** start DATASET ENTRIES **

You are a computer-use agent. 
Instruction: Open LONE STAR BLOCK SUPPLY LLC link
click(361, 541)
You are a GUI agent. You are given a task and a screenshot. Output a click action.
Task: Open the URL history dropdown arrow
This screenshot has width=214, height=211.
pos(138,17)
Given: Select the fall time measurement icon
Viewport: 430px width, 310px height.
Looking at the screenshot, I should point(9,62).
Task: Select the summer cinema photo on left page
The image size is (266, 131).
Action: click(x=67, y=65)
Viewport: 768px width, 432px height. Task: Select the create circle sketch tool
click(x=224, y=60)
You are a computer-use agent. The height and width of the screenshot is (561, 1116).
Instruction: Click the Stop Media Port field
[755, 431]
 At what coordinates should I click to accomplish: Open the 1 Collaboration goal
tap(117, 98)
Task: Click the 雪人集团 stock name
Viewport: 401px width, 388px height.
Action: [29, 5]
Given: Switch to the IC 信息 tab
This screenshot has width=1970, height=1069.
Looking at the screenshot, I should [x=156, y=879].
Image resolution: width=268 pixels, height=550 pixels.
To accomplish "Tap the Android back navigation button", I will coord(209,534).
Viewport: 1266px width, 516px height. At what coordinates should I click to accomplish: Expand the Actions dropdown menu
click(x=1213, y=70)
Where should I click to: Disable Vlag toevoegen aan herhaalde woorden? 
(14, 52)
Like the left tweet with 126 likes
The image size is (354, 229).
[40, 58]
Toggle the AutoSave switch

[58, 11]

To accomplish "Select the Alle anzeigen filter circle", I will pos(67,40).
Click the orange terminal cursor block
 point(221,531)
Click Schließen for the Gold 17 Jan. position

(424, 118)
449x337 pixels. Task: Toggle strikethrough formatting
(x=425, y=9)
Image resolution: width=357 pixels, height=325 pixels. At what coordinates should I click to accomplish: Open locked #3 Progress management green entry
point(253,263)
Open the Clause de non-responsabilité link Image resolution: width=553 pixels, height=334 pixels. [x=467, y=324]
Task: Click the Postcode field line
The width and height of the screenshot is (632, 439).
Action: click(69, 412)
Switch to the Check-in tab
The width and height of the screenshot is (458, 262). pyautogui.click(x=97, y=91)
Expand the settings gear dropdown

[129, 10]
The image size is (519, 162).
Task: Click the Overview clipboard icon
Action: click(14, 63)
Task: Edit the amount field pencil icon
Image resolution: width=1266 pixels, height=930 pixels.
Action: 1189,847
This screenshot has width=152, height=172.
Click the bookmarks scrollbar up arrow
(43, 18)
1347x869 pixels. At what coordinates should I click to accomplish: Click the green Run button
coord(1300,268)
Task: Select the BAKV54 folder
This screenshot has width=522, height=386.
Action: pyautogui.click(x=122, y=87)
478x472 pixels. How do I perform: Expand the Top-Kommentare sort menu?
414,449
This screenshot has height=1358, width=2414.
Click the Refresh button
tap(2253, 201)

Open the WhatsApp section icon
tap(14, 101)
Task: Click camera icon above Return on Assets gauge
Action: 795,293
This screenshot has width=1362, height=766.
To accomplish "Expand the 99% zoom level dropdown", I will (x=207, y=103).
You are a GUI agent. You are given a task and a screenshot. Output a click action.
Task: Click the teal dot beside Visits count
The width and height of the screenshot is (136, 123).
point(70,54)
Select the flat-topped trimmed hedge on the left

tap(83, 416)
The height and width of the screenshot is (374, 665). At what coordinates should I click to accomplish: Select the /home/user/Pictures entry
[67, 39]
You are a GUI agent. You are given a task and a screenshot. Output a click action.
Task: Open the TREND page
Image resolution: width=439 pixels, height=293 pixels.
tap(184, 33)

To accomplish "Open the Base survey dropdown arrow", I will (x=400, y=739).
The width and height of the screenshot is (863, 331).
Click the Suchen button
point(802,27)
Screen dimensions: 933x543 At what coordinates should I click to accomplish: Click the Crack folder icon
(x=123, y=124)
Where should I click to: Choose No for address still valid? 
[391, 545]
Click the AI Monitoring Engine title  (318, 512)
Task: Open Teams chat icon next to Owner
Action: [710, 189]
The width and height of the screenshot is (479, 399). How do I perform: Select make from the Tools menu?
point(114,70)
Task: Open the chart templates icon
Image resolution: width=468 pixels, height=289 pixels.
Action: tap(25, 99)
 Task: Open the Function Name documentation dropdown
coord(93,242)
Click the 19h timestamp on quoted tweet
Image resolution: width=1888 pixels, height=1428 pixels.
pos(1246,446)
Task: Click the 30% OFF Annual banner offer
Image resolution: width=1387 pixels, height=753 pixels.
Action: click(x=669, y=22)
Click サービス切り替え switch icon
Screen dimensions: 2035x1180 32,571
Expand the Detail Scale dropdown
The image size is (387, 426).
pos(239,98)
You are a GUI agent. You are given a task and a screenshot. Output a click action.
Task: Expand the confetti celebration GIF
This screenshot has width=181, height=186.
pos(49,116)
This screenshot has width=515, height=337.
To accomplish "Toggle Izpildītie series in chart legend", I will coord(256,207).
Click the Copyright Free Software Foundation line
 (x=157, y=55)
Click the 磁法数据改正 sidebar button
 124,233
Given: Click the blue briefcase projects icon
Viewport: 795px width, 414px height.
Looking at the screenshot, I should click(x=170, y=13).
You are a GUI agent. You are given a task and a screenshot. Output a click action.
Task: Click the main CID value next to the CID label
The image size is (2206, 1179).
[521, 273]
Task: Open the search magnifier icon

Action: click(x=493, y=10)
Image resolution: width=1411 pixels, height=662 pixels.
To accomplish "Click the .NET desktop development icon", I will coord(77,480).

** end DATASET ENTRIES **

§ **TASK REQUIREMENTS**: Rewrite all the records above, swapping every "Viewport" for "Display" and leaving everything else unchanged.

§ **WORKED ANSWER**:
You are a computer-use agent. 
Instruction: Open LONE STAR BLOCK SUPPLY LLC link
click(361, 541)
You are a GUI agent. You are given a task and a screenshot. Output a click action.
Task: Open the URL history dropdown arrow
This screenshot has width=214, height=211.
pos(138,17)
Given: Select the fall time measurement icon
Display: 430px width, 310px height.
Looking at the screenshot, I should point(9,62).
Task: Select the summer cinema photo on left page
The image size is (266, 131).
Action: click(x=67, y=65)
Display: 768px width, 432px height. Task: Select the create circle sketch tool
click(x=224, y=60)
You are a computer-use agent. The height and width of the screenshot is (561, 1116).
Instruction: Click the Stop Media Port field
[755, 431]
 At what coordinates should I click to accomplish: Open the 1 Collaboration goal
tap(117, 98)
Task: Click the 雪人集团 stock name
Display: 401px width, 388px height.
Action: [29, 5]
Given: Switch to the IC 信息 tab
This screenshot has width=1970, height=1069.
Looking at the screenshot, I should [x=156, y=879].
Image resolution: width=268 pixels, height=550 pixels.
To accomplish "Tap the Android back navigation button", I will coord(209,534).
Display: 1266px width, 516px height. At what coordinates should I click to accomplish: Expand the Actions dropdown menu
click(x=1213, y=70)
Where should I click to: Disable Vlag toevoegen aan herhaalde woorden? 
(14, 52)
Like the left tweet with 126 likes
The image size is (354, 229).
[40, 58]
Toggle the AutoSave switch

[58, 11]

To accomplish "Select the Alle anzeigen filter circle", I will pos(67,40).
Click the orange terminal cursor block
 point(221,531)
Click Schließen for the Gold 17 Jan. position

(424, 118)
449x337 pixels. Task: Toggle strikethrough formatting
(x=425, y=9)
Image resolution: width=357 pixels, height=325 pixels. At what coordinates should I click to accomplish: Open locked #3 Progress management green entry
point(253,263)
Open the Clause de non-responsabilité link Image resolution: width=553 pixels, height=334 pixels. [x=467, y=324]
Task: Click the Postcode field line
The width and height of the screenshot is (632, 439).
Action: click(69, 412)
Switch to the Check-in tab
The width and height of the screenshot is (458, 262). pyautogui.click(x=97, y=91)
Expand the settings gear dropdown

[129, 10]
The image size is (519, 162).
Task: Click the Overview clipboard icon
Action: click(14, 63)
Task: Edit the amount field pencil icon
Image resolution: width=1266 pixels, height=930 pixels.
Action: 1189,847
This screenshot has width=152, height=172.
Click the bookmarks scrollbar up arrow
(43, 18)
1347x869 pixels. At what coordinates should I click to accomplish: Click the green Run button
coord(1300,268)
Task: Select the BAKV54 folder
This screenshot has width=522, height=386.
Action: pyautogui.click(x=122, y=87)
478x472 pixels. How do I perform: Expand the Top-Kommentare sort menu?
414,449
This screenshot has height=1358, width=2414.
Click the Refresh button
tap(2253, 201)

Open the WhatsApp section icon
tap(14, 101)
Task: Click camera icon above Return on Assets gauge
Action: 795,293
This screenshot has width=1362, height=766.
To accomplish "Expand the 99% zoom level dropdown", I will (x=207, y=103).
You are a GUI agent. You are given a task and a screenshot. Output a click action.
Task: Click the teal dot beside Visits count
The width and height of the screenshot is (136, 123).
point(70,54)
Select the flat-topped trimmed hedge on the left

tap(83, 416)
The height and width of the screenshot is (374, 665). At what coordinates should I click to accomplish: Select the /home/user/Pictures entry
[67, 39]
You are a GUI agent. You are given a task and a screenshot. Output a click action.
Task: Open the TREND page
Image resolution: width=439 pixels, height=293 pixels.
tap(184, 33)

To accomplish "Open the Base survey dropdown arrow", I will (x=400, y=739).
The width and height of the screenshot is (863, 331).
Click the Suchen button
point(802,27)
Screen dimensions: 933x543 At what coordinates should I click to accomplish: Click the Crack folder icon
(x=123, y=124)
Where should I click to: Choose No for address still valid? 
[391, 545]
Click the AI Monitoring Engine title  (318, 512)
Task: Open Teams chat icon next to Owner
Action: [710, 189]
The width and height of the screenshot is (479, 399). How do I perform: Select make from the Tools menu?
point(114,70)
Task: Open the chart templates icon
Image resolution: width=468 pixels, height=289 pixels.
Action: tap(25, 99)
 Task: Open the Function Name documentation dropdown
coord(93,242)
Click the 19h timestamp on quoted tweet
Image resolution: width=1888 pixels, height=1428 pixels.
pos(1246,446)
Task: Click the 30% OFF Annual banner offer
Image resolution: width=1387 pixels, height=753 pixels.
Action: click(x=669, y=22)
Click サービス切り替え switch icon
Screen dimensions: 2035x1180 32,571
Expand the Detail Scale dropdown
The image size is (387, 426).
pos(239,98)
You are a GUI agent. You are given a task and a screenshot. Output a click action.
Task: Expand the confetti celebration GIF
This screenshot has width=181, height=186.
pos(49,116)
This screenshot has width=515, height=337.
To accomplish "Toggle Izpildītie series in chart legend", I will coord(256,207).
Click the Copyright Free Software Foundation line
 (x=157, y=55)
Click the 磁法数据改正 sidebar button
 124,233
Given: Click the blue briefcase projects icon
Display: 795px width, 414px height.
Looking at the screenshot, I should click(x=170, y=13).
You are a GUI agent. You are given a task and a screenshot. Output a click action.
Task: Click the main CID value next to the CID label
The image size is (2206, 1179).
[521, 273]
Task: Open the search magnifier icon

Action: click(x=493, y=10)
Image resolution: width=1411 pixels, height=662 pixels.
To accomplish "Click the .NET desktop development icon", I will coord(77,480).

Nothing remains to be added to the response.